▸ **DATA SUPPLIED**
====================
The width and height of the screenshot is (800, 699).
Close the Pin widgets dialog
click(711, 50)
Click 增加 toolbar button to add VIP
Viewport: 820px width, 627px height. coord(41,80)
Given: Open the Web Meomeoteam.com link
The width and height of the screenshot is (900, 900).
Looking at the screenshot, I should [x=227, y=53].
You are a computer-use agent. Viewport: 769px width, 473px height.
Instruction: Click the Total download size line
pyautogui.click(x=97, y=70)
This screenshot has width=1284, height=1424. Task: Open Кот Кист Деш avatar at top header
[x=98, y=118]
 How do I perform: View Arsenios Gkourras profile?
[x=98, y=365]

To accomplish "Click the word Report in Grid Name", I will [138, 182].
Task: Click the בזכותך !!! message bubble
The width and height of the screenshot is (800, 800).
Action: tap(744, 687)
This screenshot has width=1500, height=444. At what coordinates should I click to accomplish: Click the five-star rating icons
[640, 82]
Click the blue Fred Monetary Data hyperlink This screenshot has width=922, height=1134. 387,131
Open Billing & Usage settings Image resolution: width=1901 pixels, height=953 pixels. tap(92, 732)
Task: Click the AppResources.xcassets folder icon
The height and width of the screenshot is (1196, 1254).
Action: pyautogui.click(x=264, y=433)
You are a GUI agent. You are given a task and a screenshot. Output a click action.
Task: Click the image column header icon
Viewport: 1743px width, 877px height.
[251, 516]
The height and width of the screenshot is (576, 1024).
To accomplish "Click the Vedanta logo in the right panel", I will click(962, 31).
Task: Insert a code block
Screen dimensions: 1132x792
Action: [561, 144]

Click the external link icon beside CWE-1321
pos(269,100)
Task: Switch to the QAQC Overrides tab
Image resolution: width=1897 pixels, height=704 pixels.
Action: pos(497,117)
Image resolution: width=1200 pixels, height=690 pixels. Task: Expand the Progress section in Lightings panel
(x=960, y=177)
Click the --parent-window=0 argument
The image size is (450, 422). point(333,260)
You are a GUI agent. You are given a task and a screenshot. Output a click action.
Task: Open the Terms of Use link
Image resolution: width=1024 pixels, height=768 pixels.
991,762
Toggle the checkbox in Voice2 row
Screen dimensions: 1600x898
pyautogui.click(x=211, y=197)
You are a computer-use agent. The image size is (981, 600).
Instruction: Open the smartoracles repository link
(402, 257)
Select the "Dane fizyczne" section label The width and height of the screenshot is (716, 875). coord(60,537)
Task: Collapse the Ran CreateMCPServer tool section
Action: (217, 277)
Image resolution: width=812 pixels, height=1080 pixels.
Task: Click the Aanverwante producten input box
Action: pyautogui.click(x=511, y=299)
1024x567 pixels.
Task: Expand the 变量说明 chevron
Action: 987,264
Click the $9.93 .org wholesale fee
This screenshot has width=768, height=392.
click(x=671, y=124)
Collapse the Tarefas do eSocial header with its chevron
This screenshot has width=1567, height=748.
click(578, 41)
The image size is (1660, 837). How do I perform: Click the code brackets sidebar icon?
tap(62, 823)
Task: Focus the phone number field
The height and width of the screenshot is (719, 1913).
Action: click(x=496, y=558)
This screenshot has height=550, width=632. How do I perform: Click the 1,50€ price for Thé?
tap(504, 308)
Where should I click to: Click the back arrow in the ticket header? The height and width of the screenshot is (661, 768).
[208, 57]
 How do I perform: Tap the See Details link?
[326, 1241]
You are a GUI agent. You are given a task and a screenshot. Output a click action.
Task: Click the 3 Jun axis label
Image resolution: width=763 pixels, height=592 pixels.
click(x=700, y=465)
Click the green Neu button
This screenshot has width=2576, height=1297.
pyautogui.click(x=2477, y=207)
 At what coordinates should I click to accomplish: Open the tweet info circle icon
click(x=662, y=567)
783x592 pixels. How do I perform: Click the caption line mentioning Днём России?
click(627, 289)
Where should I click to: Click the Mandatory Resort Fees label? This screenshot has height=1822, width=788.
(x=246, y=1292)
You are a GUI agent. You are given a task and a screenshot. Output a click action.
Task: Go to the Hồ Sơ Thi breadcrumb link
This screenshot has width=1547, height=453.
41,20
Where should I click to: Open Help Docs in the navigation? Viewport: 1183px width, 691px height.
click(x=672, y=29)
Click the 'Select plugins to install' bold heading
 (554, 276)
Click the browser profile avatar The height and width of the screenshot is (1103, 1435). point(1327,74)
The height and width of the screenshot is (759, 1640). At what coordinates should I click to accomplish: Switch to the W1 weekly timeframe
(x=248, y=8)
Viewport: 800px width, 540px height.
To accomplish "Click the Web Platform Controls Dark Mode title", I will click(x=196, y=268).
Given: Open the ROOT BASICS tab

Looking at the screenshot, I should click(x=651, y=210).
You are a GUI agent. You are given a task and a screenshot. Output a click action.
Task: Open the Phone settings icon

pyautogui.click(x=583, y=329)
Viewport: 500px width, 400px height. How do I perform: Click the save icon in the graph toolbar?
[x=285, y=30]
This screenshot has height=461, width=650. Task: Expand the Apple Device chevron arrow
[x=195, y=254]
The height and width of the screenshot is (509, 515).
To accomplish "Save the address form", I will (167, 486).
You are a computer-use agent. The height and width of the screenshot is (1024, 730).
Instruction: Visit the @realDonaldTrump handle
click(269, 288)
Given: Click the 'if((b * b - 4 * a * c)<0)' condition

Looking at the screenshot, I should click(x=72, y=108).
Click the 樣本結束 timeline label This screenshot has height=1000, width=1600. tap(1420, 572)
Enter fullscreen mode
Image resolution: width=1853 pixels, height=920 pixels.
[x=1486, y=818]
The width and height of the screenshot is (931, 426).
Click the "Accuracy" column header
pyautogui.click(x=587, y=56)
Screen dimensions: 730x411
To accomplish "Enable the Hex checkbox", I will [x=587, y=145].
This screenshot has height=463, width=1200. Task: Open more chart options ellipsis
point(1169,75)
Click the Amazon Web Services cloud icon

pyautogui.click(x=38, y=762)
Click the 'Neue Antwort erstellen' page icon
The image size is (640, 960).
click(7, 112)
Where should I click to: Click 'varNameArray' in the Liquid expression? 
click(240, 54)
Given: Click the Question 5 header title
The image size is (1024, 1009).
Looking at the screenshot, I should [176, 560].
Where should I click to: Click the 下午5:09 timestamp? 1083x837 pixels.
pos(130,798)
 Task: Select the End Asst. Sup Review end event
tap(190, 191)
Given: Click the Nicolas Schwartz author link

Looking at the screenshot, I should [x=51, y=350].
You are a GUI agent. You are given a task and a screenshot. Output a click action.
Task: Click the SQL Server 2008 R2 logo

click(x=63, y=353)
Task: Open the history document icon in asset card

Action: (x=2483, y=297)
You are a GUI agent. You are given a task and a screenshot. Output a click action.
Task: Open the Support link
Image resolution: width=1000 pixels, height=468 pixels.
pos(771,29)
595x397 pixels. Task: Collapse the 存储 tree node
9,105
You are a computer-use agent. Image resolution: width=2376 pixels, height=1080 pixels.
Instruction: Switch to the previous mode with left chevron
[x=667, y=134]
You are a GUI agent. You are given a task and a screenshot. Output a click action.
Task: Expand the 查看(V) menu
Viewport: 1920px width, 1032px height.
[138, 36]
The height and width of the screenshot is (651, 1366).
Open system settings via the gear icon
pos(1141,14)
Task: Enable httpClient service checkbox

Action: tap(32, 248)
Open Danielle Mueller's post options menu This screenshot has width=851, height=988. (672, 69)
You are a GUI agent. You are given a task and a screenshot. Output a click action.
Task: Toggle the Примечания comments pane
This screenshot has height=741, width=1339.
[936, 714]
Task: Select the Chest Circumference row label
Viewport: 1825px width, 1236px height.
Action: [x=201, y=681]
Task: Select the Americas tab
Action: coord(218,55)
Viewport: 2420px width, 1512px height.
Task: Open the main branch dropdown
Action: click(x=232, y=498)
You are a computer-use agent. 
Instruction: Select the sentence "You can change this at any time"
====================
▸ **WORK INSTRUCTIONS**
Every record should be output precisely as it was given.

▸ **SOLVED EXERCISE**
The width and height of the screenshot is (800, 699).
Close the Pin widgets dialog
click(711, 50)
Click 增加 toolbar button to add VIP
Viewport: 820px width, 627px height. coord(41,80)
Given: Open the Web Meomeoteam.com link
The width and height of the screenshot is (900, 900).
Looking at the screenshot, I should [x=227, y=53].
You are a computer-use agent. Viewport: 769px width, 473px height.
Instruction: Click the Total download size line
pyautogui.click(x=97, y=70)
This screenshot has width=1284, height=1424. Task: Open Кот Кист Деш avatar at top header
[x=98, y=118]
 How do I perform: View Arsenios Gkourras profile?
[x=98, y=365]

To accomplish "Click the word Report in Grid Name", I will [138, 182].
Task: Click the בזכותך !!! message bubble
The width and height of the screenshot is (800, 800).
Action: tap(744, 687)
This screenshot has width=1500, height=444. At what coordinates should I click to accomplish: Click the five-star rating icons
[640, 82]
Click the blue Fred Monetary Data hyperlink This screenshot has width=922, height=1134. 387,131
Open Billing & Usage settings Image resolution: width=1901 pixels, height=953 pixels. tap(92, 732)
Task: Click the AppResources.xcassets folder icon
The height and width of the screenshot is (1196, 1254).
Action: pyautogui.click(x=264, y=433)
You are a GUI agent. You are given a task and a screenshot. Output a click action.
Task: Click the image column header icon
Viewport: 1743px width, 877px height.
[251, 516]
The height and width of the screenshot is (576, 1024).
To accomplish "Click the Vedanta logo in the right panel", I will click(962, 31).
Task: Insert a code block
Screen dimensions: 1132x792
Action: [561, 144]

Click the external link icon beside CWE-1321
pos(269,100)
Task: Switch to the QAQC Overrides tab
Image resolution: width=1897 pixels, height=704 pixels.
Action: pos(497,117)
Image resolution: width=1200 pixels, height=690 pixels. Task: Expand the Progress section in Lightings panel
(x=960, y=177)
Click the --parent-window=0 argument
The image size is (450, 422). point(333,260)
You are a GUI agent. You are given a task and a screenshot. Output a click action.
Task: Open the Terms of Use link
Image resolution: width=1024 pixels, height=768 pixels.
991,762
Toggle the checkbox in Voice2 row
Screen dimensions: 1600x898
pyautogui.click(x=211, y=197)
You are a computer-use agent. The image size is (981, 600).
Instruction: Open the smartoracles repository link
(402, 257)
Select the "Dane fizyczne" section label The width and height of the screenshot is (716, 875). coord(60,537)
Task: Collapse the Ran CreateMCPServer tool section
Action: (217, 277)
Image resolution: width=812 pixels, height=1080 pixels.
Task: Click the Aanverwante producten input box
Action: pyautogui.click(x=511, y=299)
1024x567 pixels.
Task: Expand the 变量说明 chevron
Action: 987,264
Click the $9.93 .org wholesale fee
This screenshot has width=768, height=392.
click(x=671, y=124)
Collapse the Tarefas do eSocial header with its chevron
This screenshot has width=1567, height=748.
click(578, 41)
The image size is (1660, 837). How do I perform: Click the code brackets sidebar icon?
tap(62, 823)
Task: Focus the phone number field
The height and width of the screenshot is (719, 1913).
Action: click(x=496, y=558)
This screenshot has height=550, width=632. How do I perform: Click the 1,50€ price for Thé?
tap(504, 308)
Where should I click to: Click the back arrow in the ticket header? The height and width of the screenshot is (661, 768).
[208, 57]
 How do I perform: Tap the See Details link?
[326, 1241]
You are a GUI agent. You are given a task and a screenshot. Output a click action.
Task: Click the 3 Jun axis label
Image resolution: width=763 pixels, height=592 pixels.
click(x=700, y=465)
Click the green Neu button
This screenshot has width=2576, height=1297.
pyautogui.click(x=2477, y=207)
 At what coordinates should I click to accomplish: Open the tweet info circle icon
click(x=662, y=567)
783x592 pixels. How do I perform: Click the caption line mentioning Днём России?
click(627, 289)
Where should I click to: Click the Mandatory Resort Fees label? This screenshot has height=1822, width=788.
(x=246, y=1292)
You are a GUI agent. You are given a task and a screenshot. Output a click action.
Task: Go to the Hồ Sơ Thi breadcrumb link
This screenshot has width=1547, height=453.
41,20
Where should I click to: Open Help Docs in the navigation? Viewport: 1183px width, 691px height.
click(x=672, y=29)
Click the 'Select plugins to install' bold heading
 (554, 276)
Click the browser profile avatar The height and width of the screenshot is (1103, 1435). point(1327,74)
The height and width of the screenshot is (759, 1640). At what coordinates should I click to accomplish: Switch to the W1 weekly timeframe
(x=248, y=8)
Viewport: 800px width, 540px height.
To accomplish "Click the Web Platform Controls Dark Mode title", I will click(x=196, y=268).
Given: Open the ROOT BASICS tab

Looking at the screenshot, I should click(x=651, y=210).
You are a GUI agent. You are given a task and a screenshot. Output a click action.
Task: Open the Phone settings icon

pyautogui.click(x=583, y=329)
Viewport: 500px width, 400px height. How do I perform: Click the save icon in the graph toolbar?
[x=285, y=30]
This screenshot has height=461, width=650. Task: Expand the Apple Device chevron arrow
[x=195, y=254]
The height and width of the screenshot is (509, 515).
To accomplish "Save the address form", I will (167, 486).
You are a computer-use agent. The height and width of the screenshot is (1024, 730).
Instruction: Visit the @realDonaldTrump handle
click(269, 288)
Given: Click the 'if((b * b - 4 * a * c)<0)' condition

Looking at the screenshot, I should click(x=72, y=108).
Click the 樣本結束 timeline label This screenshot has height=1000, width=1600. tap(1420, 572)
Enter fullscreen mode
Image resolution: width=1853 pixels, height=920 pixels.
[x=1486, y=818]
The width and height of the screenshot is (931, 426).
Click the "Accuracy" column header
pyautogui.click(x=587, y=56)
Screen dimensions: 730x411
To accomplish "Enable the Hex checkbox", I will [x=587, y=145].
This screenshot has height=463, width=1200. Task: Open more chart options ellipsis
point(1169,75)
Click the Amazon Web Services cloud icon

pyautogui.click(x=38, y=762)
Click the 'Neue Antwort erstellen' page icon
The image size is (640, 960).
click(7, 112)
Where should I click to: Click 'varNameArray' in the Liquid expression? 
click(240, 54)
Given: Click the Question 5 header title
The image size is (1024, 1009).
Looking at the screenshot, I should [176, 560].
Where should I click to: Click the 下午5:09 timestamp? 1083x837 pixels.
pos(130,798)
 Task: Select the End Asst. Sup Review end event
tap(190, 191)
Given: Click the Nicolas Schwartz author link

Looking at the screenshot, I should [x=51, y=350].
You are a GUI agent. You are given a task and a screenshot. Output a click action.
Task: Click the SQL Server 2008 R2 logo

click(x=63, y=353)
Task: Open the history document icon in asset card

Action: (x=2483, y=297)
You are a GUI agent. You are given a task and a screenshot. Output a click action.
Task: Open the Support link
Image resolution: width=1000 pixels, height=468 pixels.
pos(771,29)
595x397 pixels. Task: Collapse the 存储 tree node
9,105
You are a computer-use agent. Image resolution: width=2376 pixels, height=1080 pixels.
Instruction: Switch to the previous mode with left chevron
[x=667, y=134]
You are a GUI agent. You are given a task and a screenshot. Output a click action.
Task: Expand the 查看(V) menu
Viewport: 1920px width, 1032px height.
[138, 36]
The height and width of the screenshot is (651, 1366).
Open system settings via the gear icon
pos(1141,14)
Task: Enable httpClient service checkbox

Action: tap(32, 248)
Open Danielle Mueller's post options menu This screenshot has width=851, height=988. (672, 69)
You are a GUI agent. You are given a task and a screenshot. Output a click action.
Task: Toggle the Примечания comments pane
This screenshot has height=741, width=1339.
[936, 714]
Task: Select the Chest Circumference row label
Viewport: 1825px width, 1236px height.
Action: [x=201, y=681]
Task: Select the Americas tab
Action: coord(218,55)
Viewport: 2420px width, 1512px height.
Task: Open the main branch dropdown
Action: click(x=232, y=498)
You are a computer-use agent. 
Instruction: Select the sentence "You can change this at any time"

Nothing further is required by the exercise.